As such, a person who trust has been invested into must make proper use of that trust. He must mk wise investments nd whn wise Investments are made, d mny realised frm such ventures will b able 2 eventually break evn nd the profit can even b used 2 start up other bisness ventures
A lot of people have an attitude of never ever borrowing any money. they seem to think that this gives them a solid standing and he saves them from ridicule( It is a rational way to think I admit, but if you think like everyone you only make what everyone makes}
And because of that refuse to borrow money from people or from organisations. when reading this thread, I implore you to dismiss this notion entirely, because even the biggest and wealthiest corporations in the world have debt which they do not wipe out completely,
profitable ventures for instance like Manchester United has debt accruing to hundreds of millions of pounds and all the while they still remain one of the biggest sport clubs in the world.
Another way to look at this is that most incomes that people will obtain are in streams they come little by little compared to bulk credit facilities available to them. More often than not, most investments require solid payment all at once.
The old saying which states that "time is money" rings true because there is usually a problem of not being able 2 gather enough funds at d right time for a particular project with a limited window of opportunity,by using debt facilities, it is possible 2 gather money all at 1ce
For instance, in a cooperative society a person who earns 300 thousand naira a month can be guaranteed a loan of up to 5 million Naira at once, provided that he pays a sum of 150000 Naira monthly over the course of about 2 years.
now where that money is given, if the person may make a wise investment such as purchasing a school hostel or starting a business, by the time the loan has been fully repaid a lot of profit would have accumulated in form of rent,
after which the person may decide to sell the hostel for a profit or his business value might have doubled. Alternatively, the rent realised during the period of payment can be used to subsidize the loan payment.

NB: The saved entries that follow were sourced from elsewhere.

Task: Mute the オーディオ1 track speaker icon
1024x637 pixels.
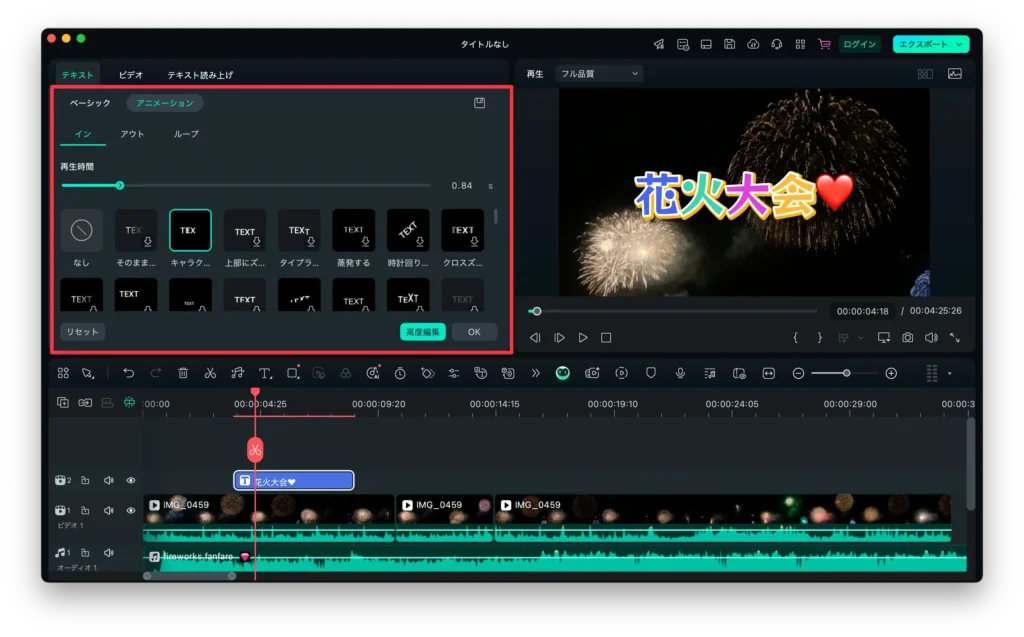Action: click(x=110, y=552)
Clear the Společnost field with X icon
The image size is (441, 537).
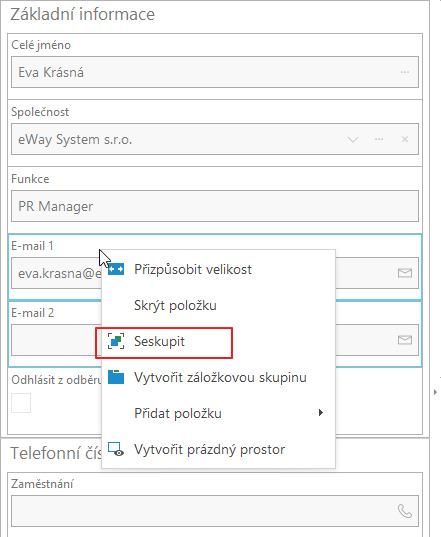point(405,139)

A huge problem however is that when people acquire these loans they tend to buy liabilities instead of assets. This is a common problem in third world countries such as Nigeria. You see people who usually acquire loans and use them to buy luxury items such as cars...
...and residential houses. which is the reason why a lot of people get financially handicapped early in their career weighed down with payment of debts over the course of their lives. I'll attempt a quick definition of assets and liabilities.

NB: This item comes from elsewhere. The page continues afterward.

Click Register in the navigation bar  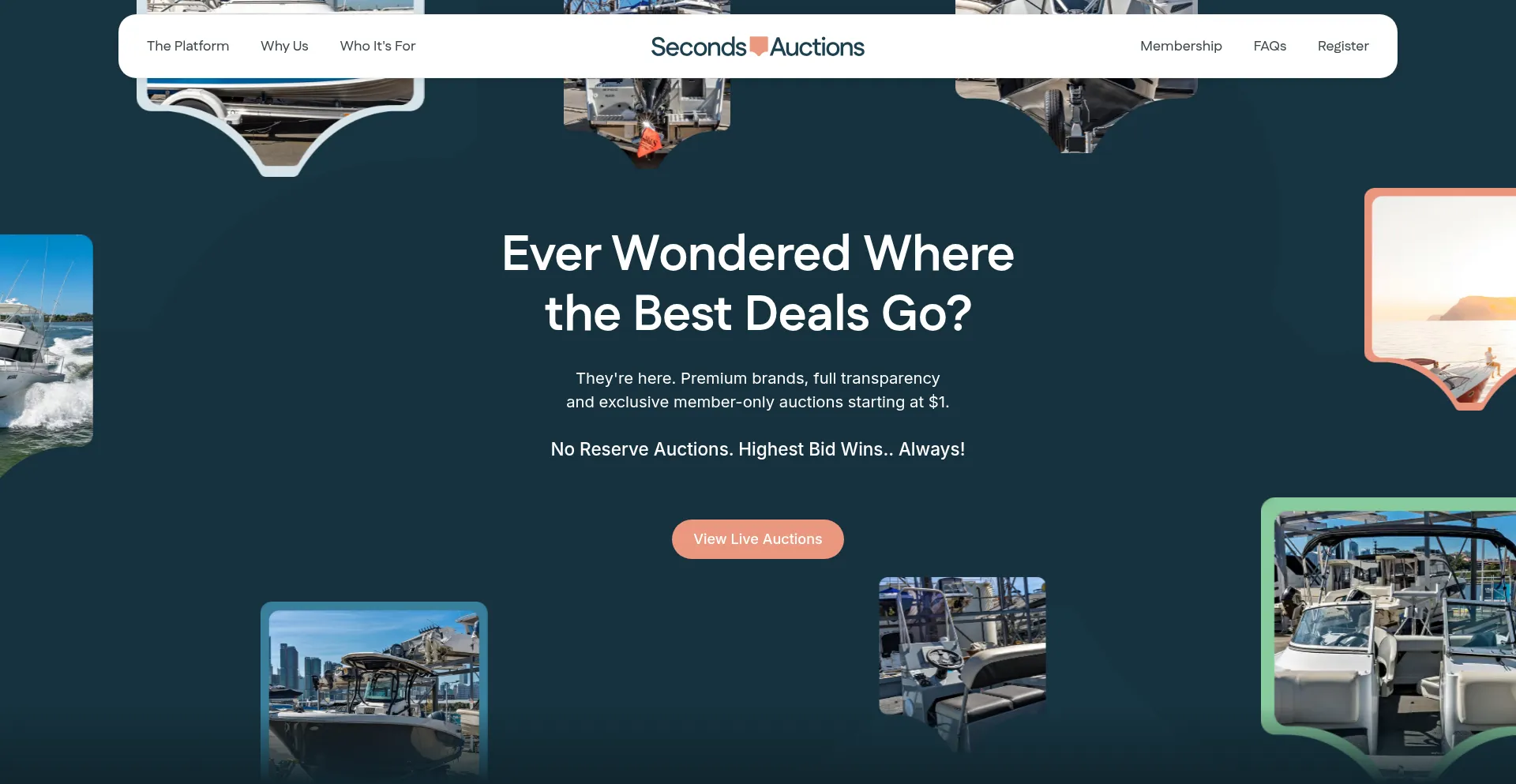pyautogui.click(x=1343, y=46)
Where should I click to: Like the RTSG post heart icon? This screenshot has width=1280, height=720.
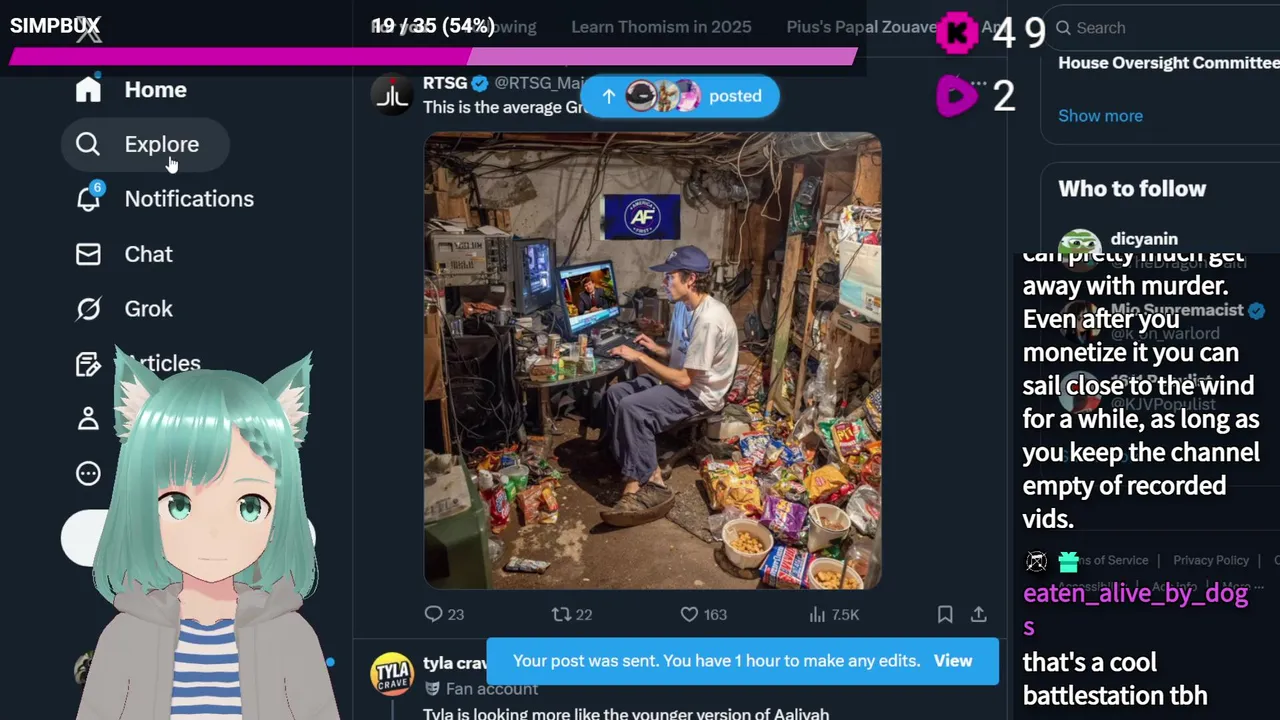689,614
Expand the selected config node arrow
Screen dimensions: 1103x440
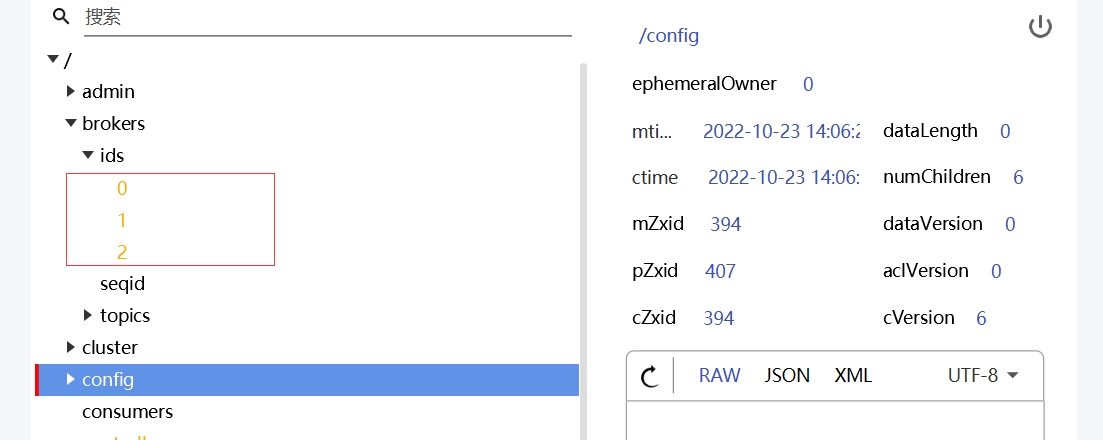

Simply put, an asset is anything that generates income and a liability is anything that costs money. A liability can be an asset in certain circumstances.for instance if you have a car but the car is bringing in more money than you spend on fuel and maintenance...
...that car becomes an asset to you however when it takes away money from you it becomes a liability.the same thing with a house, a the house that you rent or buy that brings in more money than it takes away becomes an asset to you
whereas a house that you live in where you pay bills like electronic bills, water bills and other maintenance bills on is a liability to you.